Reproduce the records word for word, from their first line up to and including the line containing "tap(556, 523)".
——
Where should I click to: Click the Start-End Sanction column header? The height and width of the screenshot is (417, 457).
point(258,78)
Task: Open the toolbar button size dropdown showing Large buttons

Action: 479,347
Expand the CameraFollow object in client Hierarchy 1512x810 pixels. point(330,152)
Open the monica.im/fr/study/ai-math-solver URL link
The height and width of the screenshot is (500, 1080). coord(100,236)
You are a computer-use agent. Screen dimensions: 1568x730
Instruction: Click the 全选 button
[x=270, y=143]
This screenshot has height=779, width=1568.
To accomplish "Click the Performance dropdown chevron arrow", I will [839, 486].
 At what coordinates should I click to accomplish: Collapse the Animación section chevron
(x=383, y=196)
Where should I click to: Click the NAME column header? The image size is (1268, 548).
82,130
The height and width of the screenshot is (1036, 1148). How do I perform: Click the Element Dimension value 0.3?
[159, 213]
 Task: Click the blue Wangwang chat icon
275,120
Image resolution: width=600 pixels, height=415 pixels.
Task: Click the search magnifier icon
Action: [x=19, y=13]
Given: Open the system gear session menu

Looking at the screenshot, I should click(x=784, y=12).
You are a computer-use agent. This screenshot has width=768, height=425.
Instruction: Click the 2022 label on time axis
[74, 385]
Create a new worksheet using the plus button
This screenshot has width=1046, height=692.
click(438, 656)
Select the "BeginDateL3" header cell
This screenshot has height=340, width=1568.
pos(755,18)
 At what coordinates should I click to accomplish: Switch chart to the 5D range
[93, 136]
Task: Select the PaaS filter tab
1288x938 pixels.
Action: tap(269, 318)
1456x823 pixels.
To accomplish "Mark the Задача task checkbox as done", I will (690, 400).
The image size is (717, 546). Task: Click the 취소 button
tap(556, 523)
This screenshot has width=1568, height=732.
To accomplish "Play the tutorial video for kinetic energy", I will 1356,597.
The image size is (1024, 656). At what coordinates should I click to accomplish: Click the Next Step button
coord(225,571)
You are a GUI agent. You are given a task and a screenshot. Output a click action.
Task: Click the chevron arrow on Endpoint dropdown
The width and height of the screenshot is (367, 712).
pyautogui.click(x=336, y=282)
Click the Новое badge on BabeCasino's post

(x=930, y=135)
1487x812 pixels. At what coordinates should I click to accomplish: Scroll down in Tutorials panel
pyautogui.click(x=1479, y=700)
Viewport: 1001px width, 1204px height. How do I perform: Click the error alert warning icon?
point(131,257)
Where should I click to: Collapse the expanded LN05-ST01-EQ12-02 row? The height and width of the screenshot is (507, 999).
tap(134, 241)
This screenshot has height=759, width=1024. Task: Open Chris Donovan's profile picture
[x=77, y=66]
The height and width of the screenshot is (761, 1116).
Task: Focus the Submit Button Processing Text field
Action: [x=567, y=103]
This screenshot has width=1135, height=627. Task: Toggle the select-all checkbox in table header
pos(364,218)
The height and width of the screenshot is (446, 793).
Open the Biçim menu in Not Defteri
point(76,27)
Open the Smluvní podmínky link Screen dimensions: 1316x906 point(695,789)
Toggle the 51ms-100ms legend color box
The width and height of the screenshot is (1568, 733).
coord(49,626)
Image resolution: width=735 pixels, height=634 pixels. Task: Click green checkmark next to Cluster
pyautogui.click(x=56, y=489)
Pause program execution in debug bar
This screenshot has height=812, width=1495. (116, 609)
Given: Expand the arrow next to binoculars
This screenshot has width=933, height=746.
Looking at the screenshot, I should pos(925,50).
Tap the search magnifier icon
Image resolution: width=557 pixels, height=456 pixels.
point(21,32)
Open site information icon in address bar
——
*Exercise solution*:
Where should I click to: Click the Start-End Sanction column header? The height and width of the screenshot is (417, 457).
point(258,78)
Task: Open the toolbar button size dropdown showing Large buttons

Action: 479,347
Expand the CameraFollow object in client Hierarchy 1512x810 pixels. point(330,152)
Open the monica.im/fr/study/ai-math-solver URL link
The height and width of the screenshot is (500, 1080). coord(100,236)
You are a computer-use agent. Screen dimensions: 1568x730
Instruction: Click the 全选 button
[x=270, y=143]
This screenshot has height=779, width=1568.
To accomplish "Click the Performance dropdown chevron arrow", I will [839, 486].
 At what coordinates should I click to accomplish: Collapse the Animación section chevron
(x=383, y=196)
Where should I click to: Click the NAME column header? The image size is (1268, 548).
82,130
The height and width of the screenshot is (1036, 1148). How do I perform: Click the Element Dimension value 0.3?
[159, 213]
 Task: Click the blue Wangwang chat icon
275,120
Image resolution: width=600 pixels, height=415 pixels.
Task: Click the search magnifier icon
Action: [x=19, y=13]
Given: Open the system gear session menu

Looking at the screenshot, I should click(x=784, y=12).
You are a computer-use agent. This screenshot has width=768, height=425.
Instruction: Click the 2022 label on time axis
[74, 385]
Create a new worksheet using the plus button
This screenshot has width=1046, height=692.
click(438, 656)
Select the "BeginDateL3" header cell
This screenshot has height=340, width=1568.
pos(755,18)
 At what coordinates should I click to accomplish: Switch chart to the 5D range
[93, 136]
Task: Select the PaaS filter tab
1288x938 pixels.
Action: tap(269, 318)
1456x823 pixels.
To accomplish "Mark the Задача task checkbox as done", I will (690, 400).
The image size is (717, 546). Task: Click the 취소 button
tap(556, 523)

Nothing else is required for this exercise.